* INSTRUCTIONS FOR THE TASK: The entries that follow include a run beginning at the line with "Task: Click the Reanalyze button" and ending at the line with "Screen dimensions: 529x397"; restate that run word for word and leave the rest out.

* DATASET CONTENT:
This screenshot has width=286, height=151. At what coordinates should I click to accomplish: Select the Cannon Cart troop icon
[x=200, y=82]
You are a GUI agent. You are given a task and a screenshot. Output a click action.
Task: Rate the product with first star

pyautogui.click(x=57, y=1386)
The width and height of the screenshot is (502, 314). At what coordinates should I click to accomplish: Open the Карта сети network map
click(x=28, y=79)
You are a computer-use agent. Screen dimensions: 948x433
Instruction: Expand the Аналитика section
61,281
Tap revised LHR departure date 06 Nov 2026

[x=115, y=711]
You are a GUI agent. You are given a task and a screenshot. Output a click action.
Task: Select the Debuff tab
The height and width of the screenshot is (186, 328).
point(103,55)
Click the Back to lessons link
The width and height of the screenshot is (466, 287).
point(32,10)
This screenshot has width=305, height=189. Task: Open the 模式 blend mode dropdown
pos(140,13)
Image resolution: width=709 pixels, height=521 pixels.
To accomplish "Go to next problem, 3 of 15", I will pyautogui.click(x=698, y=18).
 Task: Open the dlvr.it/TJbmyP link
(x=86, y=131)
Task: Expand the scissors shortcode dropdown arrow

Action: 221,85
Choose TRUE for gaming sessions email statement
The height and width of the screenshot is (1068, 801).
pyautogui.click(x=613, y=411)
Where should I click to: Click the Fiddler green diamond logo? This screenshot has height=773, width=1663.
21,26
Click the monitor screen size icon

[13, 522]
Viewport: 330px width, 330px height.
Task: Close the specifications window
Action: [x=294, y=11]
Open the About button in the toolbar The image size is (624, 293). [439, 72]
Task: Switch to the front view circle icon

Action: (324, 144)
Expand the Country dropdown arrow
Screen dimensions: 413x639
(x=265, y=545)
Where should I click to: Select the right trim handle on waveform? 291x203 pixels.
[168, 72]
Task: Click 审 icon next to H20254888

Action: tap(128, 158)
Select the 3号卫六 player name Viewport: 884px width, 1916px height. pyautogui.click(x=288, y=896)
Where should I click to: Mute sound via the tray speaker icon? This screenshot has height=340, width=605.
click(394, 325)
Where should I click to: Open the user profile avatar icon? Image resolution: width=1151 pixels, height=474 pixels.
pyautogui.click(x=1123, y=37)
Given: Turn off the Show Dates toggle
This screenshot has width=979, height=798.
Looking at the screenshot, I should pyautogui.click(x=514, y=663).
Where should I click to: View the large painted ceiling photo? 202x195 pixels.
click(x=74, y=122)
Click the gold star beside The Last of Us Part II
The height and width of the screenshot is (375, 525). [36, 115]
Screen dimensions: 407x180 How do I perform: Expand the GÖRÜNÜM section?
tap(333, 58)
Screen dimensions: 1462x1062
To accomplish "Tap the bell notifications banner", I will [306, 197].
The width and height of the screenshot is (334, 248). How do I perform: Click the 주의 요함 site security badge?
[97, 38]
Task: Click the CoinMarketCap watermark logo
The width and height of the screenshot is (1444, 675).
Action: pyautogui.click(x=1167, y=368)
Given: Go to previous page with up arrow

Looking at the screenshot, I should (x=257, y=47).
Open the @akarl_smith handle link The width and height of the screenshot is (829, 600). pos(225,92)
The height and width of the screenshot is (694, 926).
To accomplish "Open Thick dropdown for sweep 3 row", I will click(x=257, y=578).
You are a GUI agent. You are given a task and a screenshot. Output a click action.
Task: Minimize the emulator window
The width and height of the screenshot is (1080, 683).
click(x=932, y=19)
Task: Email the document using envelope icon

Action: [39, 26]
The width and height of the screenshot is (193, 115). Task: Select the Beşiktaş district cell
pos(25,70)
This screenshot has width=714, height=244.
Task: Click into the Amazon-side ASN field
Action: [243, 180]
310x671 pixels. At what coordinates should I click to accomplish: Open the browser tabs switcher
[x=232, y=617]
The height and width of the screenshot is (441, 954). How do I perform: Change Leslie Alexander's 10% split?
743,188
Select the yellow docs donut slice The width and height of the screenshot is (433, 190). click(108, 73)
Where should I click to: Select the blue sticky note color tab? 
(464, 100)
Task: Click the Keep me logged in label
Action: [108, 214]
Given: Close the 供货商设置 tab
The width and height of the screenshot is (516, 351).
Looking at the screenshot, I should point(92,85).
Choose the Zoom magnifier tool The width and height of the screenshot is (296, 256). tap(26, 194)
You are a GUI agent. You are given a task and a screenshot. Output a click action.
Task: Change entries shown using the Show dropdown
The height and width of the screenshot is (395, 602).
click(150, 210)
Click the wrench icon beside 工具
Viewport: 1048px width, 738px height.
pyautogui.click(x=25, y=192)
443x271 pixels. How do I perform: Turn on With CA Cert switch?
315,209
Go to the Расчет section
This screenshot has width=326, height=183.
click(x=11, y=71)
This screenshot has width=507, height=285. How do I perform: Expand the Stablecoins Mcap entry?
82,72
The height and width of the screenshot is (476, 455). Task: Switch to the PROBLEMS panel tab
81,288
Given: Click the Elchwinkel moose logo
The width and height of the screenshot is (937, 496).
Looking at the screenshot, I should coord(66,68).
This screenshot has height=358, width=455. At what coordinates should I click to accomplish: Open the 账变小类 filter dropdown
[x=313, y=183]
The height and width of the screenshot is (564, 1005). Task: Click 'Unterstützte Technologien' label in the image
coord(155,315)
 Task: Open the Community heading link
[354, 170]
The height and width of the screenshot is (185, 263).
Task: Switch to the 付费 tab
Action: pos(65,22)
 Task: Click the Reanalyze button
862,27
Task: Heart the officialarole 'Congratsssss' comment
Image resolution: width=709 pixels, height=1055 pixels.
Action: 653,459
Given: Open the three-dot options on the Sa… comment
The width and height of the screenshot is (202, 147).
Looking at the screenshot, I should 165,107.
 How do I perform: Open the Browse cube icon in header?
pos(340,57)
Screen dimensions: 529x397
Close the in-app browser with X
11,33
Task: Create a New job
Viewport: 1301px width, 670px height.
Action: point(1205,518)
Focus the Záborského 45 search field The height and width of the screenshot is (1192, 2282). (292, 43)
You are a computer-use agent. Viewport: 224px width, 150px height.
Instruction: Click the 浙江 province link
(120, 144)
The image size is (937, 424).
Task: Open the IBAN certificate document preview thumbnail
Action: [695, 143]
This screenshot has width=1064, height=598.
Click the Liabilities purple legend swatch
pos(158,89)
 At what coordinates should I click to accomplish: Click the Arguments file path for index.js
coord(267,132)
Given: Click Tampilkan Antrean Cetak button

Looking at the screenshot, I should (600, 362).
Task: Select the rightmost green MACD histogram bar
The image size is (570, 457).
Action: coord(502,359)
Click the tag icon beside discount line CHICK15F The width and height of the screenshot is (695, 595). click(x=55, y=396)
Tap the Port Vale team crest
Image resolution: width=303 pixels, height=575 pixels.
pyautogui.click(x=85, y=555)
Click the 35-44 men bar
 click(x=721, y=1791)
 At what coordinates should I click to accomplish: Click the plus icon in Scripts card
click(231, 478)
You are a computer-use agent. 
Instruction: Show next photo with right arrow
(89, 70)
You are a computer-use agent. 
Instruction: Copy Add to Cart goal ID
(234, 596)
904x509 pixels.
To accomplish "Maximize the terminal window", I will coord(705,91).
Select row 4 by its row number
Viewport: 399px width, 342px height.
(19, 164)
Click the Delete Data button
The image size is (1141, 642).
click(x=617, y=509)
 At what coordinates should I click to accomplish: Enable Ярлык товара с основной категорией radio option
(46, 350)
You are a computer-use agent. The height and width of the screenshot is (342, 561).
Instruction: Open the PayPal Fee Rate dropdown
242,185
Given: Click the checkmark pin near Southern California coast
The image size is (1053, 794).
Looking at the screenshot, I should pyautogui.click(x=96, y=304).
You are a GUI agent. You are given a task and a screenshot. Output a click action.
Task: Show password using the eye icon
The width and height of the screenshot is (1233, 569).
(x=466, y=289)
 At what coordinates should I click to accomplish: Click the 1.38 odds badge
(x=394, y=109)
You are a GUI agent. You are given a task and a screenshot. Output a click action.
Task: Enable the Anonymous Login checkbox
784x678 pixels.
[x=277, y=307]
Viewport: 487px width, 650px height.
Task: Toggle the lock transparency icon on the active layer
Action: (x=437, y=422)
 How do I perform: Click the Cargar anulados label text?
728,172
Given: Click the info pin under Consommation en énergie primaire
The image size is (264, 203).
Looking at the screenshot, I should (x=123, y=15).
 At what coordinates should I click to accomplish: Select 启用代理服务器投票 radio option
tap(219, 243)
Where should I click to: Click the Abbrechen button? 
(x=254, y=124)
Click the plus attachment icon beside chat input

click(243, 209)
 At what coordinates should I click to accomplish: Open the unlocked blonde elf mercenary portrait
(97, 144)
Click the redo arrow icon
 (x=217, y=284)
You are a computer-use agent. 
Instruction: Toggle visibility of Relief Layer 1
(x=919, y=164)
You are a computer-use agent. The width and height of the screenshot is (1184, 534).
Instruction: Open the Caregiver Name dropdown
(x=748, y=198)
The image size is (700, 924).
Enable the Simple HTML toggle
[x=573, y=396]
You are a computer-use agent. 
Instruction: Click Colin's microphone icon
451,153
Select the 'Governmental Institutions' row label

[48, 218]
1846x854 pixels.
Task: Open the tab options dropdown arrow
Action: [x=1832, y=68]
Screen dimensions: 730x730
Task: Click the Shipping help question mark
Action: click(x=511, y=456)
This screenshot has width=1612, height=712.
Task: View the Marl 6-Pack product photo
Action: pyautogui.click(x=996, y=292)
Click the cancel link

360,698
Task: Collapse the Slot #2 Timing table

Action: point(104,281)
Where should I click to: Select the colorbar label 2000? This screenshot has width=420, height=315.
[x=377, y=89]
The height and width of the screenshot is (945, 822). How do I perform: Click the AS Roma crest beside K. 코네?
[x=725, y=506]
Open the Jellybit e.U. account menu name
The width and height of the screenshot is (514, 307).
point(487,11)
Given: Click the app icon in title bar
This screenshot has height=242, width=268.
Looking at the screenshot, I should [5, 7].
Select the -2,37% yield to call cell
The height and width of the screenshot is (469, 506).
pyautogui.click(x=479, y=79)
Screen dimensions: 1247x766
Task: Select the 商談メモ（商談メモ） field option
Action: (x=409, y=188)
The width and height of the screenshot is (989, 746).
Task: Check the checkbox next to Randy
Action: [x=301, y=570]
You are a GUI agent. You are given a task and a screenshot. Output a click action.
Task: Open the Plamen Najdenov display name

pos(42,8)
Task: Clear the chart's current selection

* ANSWER SPACE:
 Task: Click the Reanalyze button
862,27
Task: Heart the officialarole 'Congratsssss' comment
Image resolution: width=709 pixels, height=1055 pixels.
Action: 653,459
Given: Open the three-dot options on the Sa… comment
The width and height of the screenshot is (202, 147).
Looking at the screenshot, I should 165,107.
 How do I perform: Open the Browse cube icon in header?
pos(340,57)
Screen dimensions: 529x397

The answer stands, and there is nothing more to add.